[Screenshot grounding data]
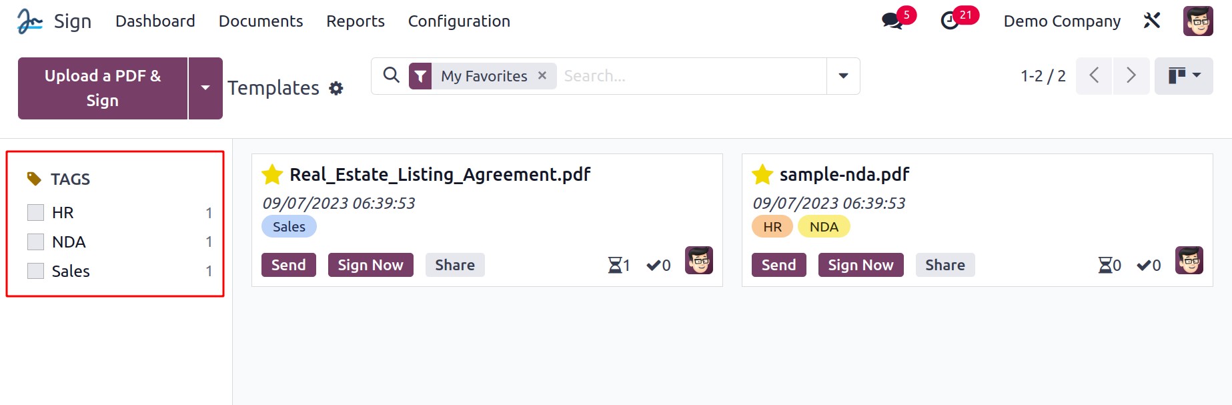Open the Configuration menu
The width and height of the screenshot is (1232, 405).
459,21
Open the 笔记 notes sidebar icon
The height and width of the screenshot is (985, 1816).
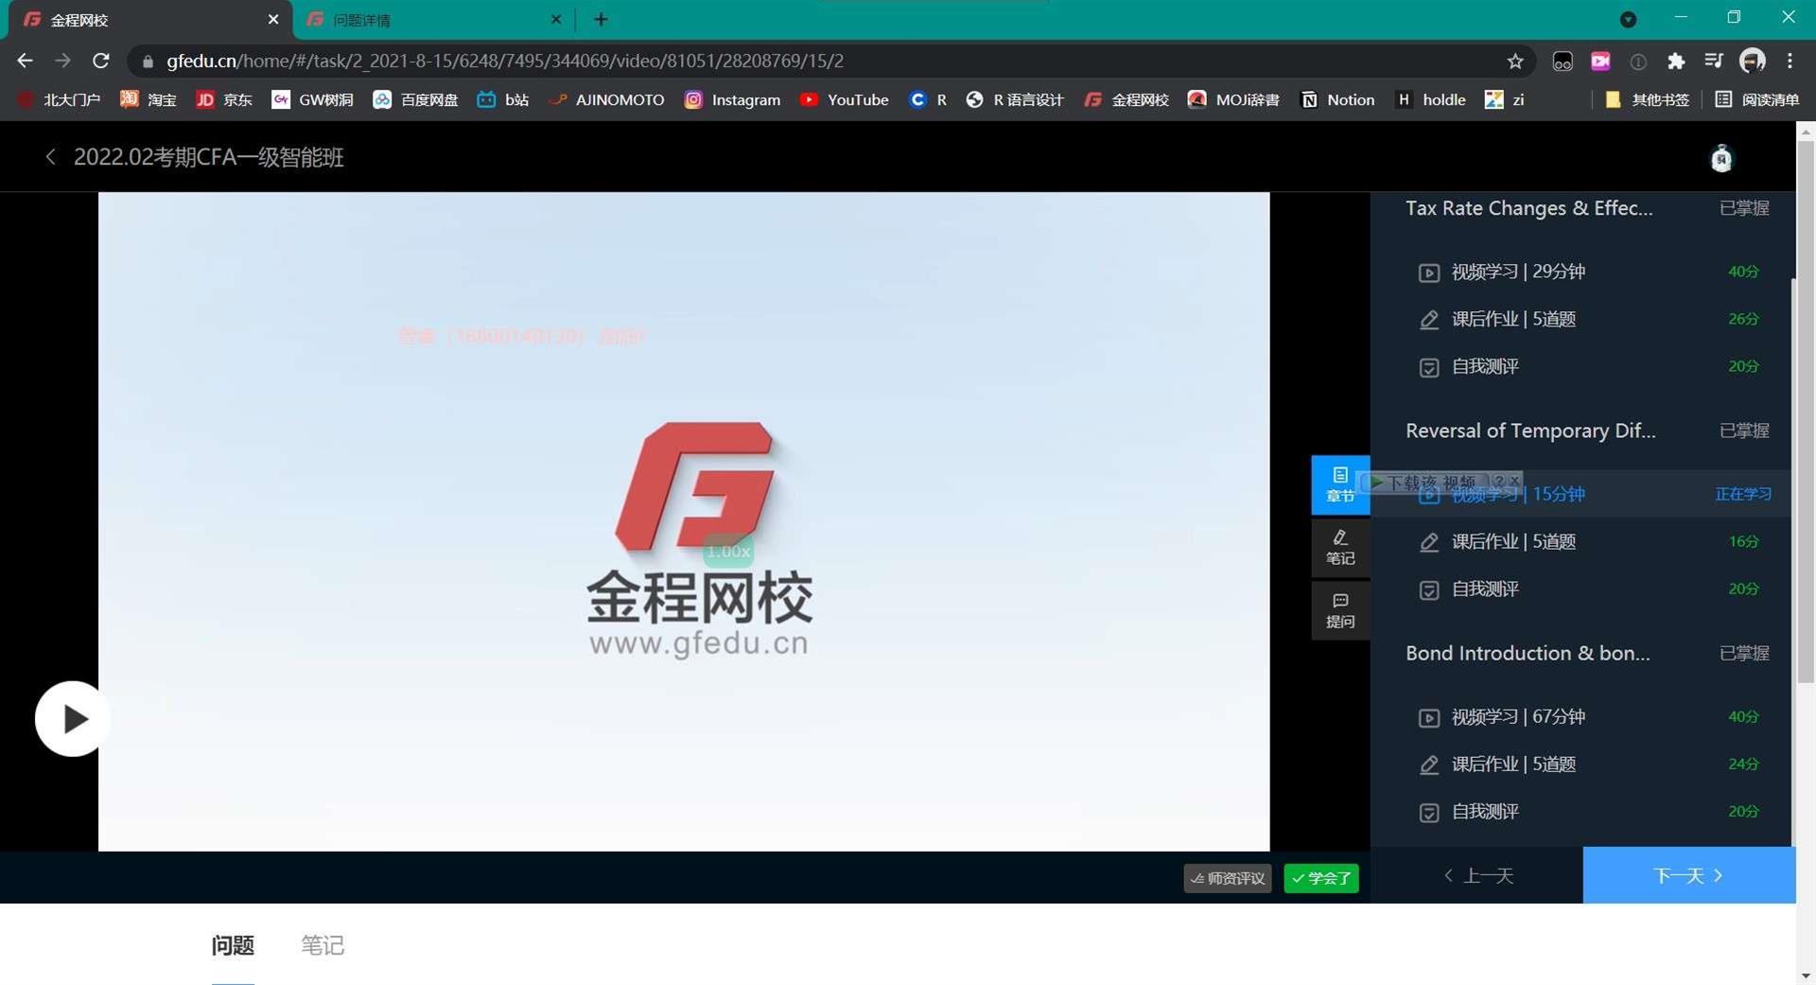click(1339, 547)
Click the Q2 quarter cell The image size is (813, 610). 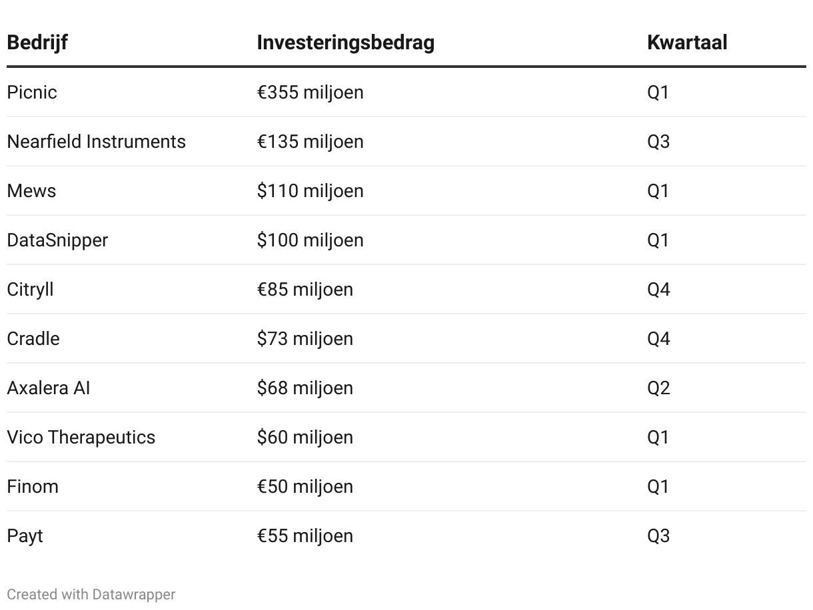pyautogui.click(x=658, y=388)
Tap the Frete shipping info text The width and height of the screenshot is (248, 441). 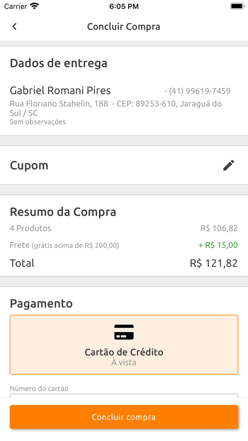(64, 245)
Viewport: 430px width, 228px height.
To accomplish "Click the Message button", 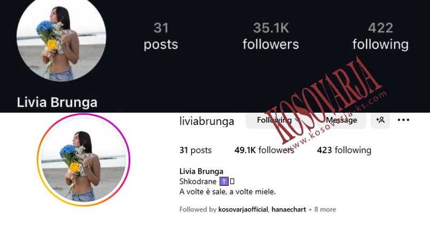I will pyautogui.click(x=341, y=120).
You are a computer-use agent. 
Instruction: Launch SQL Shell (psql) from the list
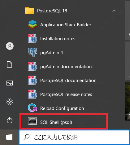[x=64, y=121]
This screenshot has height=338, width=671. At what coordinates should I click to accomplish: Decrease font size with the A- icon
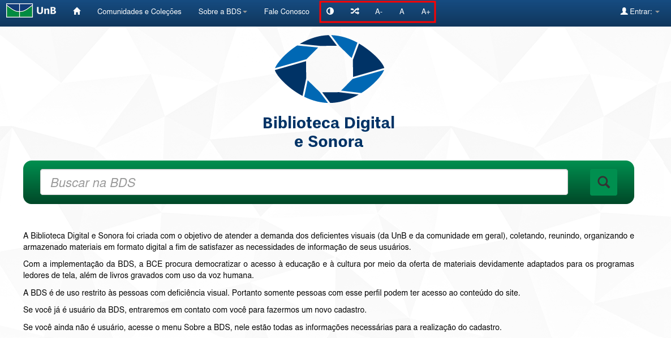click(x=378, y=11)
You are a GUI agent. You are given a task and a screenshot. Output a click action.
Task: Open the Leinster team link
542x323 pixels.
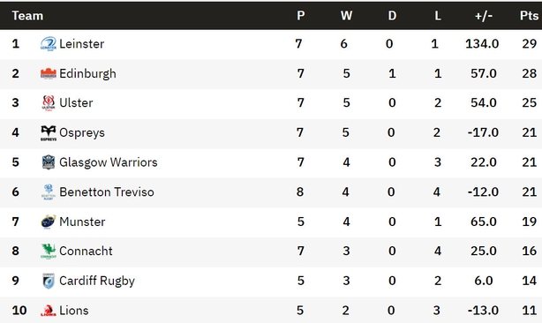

Exercise brief:
The expected answer is a copy of each line in the records that holds the word "agent".

Solution for this problem:
You are a computer-use agent. 
You are a GUI agent. You are given a task and a screenshot. Output a click action.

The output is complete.